Knowledge Bank

Cancer is a large, diverse group of diseases caused by abnormal cells that grow from benign to malignant tumors if left untreated1. Chemotherapy is a common method used to treat several cancers and includes drugs such as alkylating agents, antimetabolites, plant alkaloids, biological inhibitors, nitrosoureas, corticosteroids, and anti-tumor antibiotics2. Despite the variety of chemotherapeutic agents available for use, several of these agents are non-selective or unable to distinguish between tumor and non-tumor cells, which causes damage to normal cells of the body. Due to this damage, severe negative side effects often persist with the use of these agents, leaving the need for novel methods of treatment.

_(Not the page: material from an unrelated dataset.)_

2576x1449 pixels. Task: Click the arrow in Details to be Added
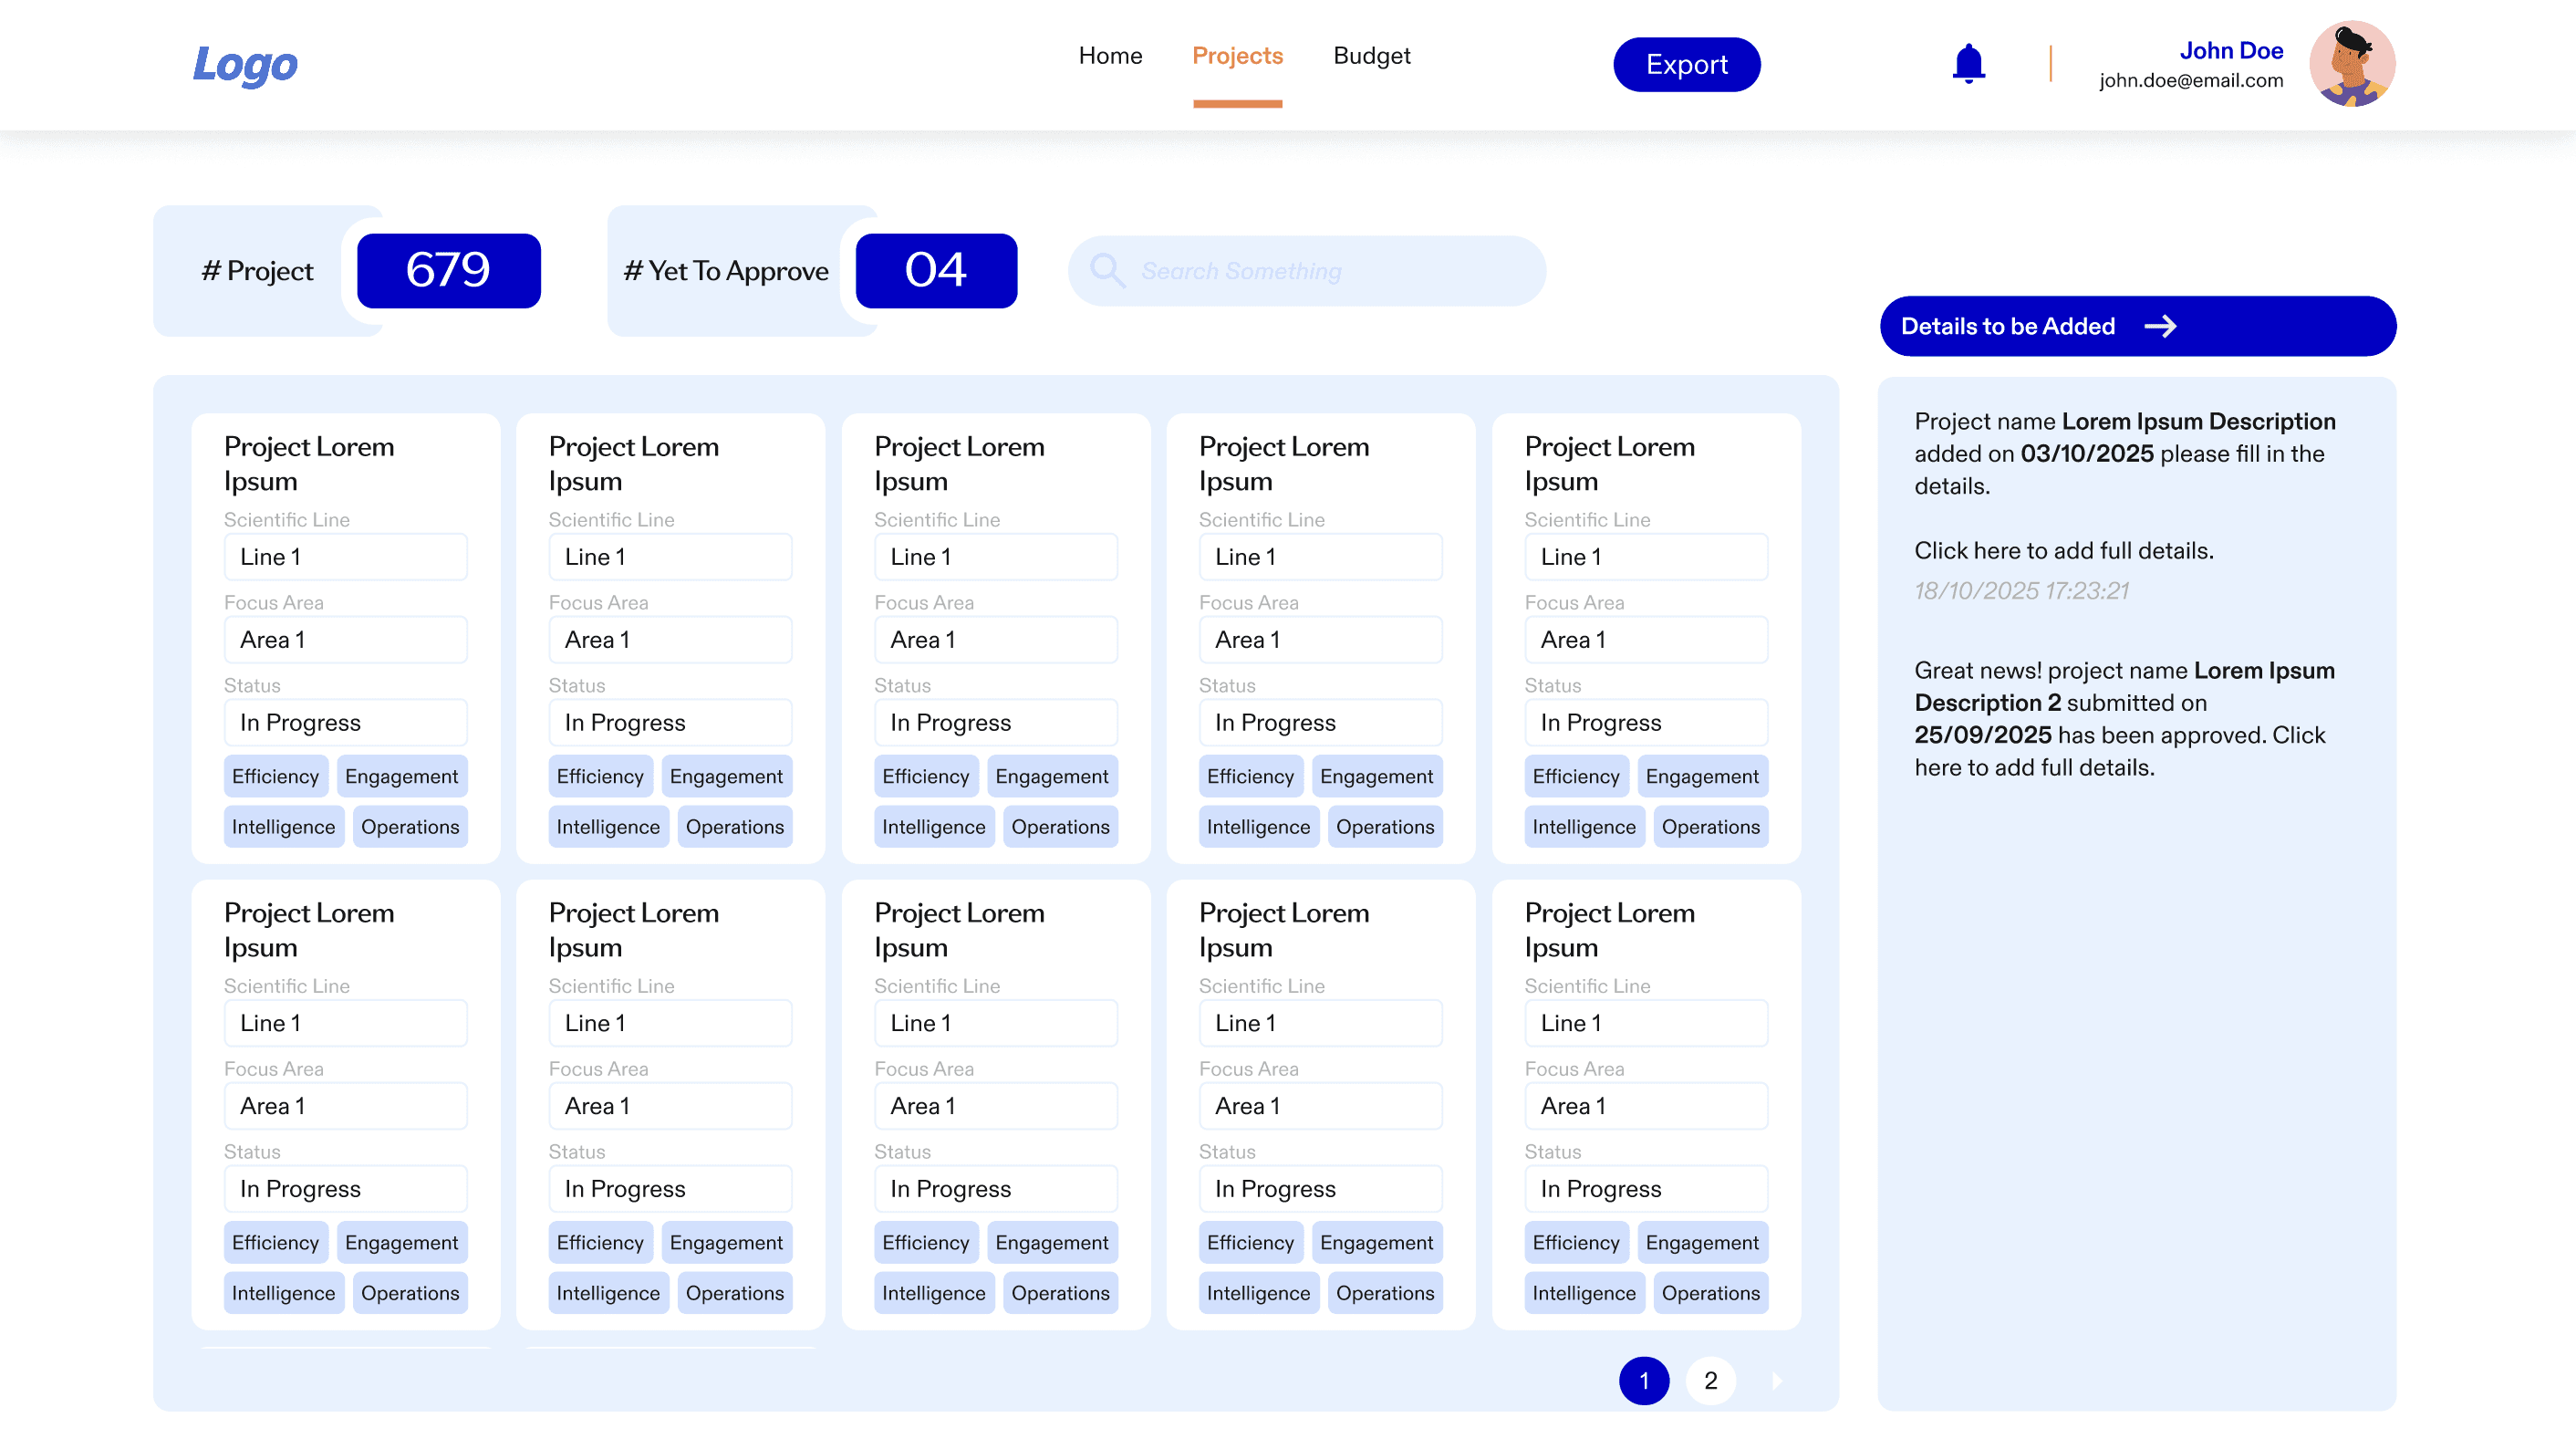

Another factor that pushes the need for novel treatment methods is the large sector of the population that is entering the age of greatest risk of a cancer diagnosis3. In the past, natural products have played a vital role in the discovery of several drugs that changed the course of medicine4. Therefore, the unique and complex structures of plant natural product compounds promise success in developing chemotherapeutic anti-cancer treatments that have less severe side effects5. In this study, Aesculus glabra (A. glabra) seeds, pericarp, twigs, and leaves were investigated as a source for anti-tumor compounds due to previous findings in the literature6,7,8. The plant materials were locally sourced at The Ohio State University (OSU) Chadwick Arboretum and Learning Gardens (CALG). Extracts from the A. glabra materials were prepared and compounds were isolated from these extracts by performing partition and isolation techniques such as high-performance liquid chromatography, column chromatography, and thin-layer chromatography. Then, cytotoxicity evaluation was performed on HT-29, HeLa, DU-145, PC-3, OVCAR3, and MDA-MB-435 using an SRB assay. Structure elucidation was carried out using nuclear magnetic resonance (NMR) spectroscopy experiments and mass spectrometry.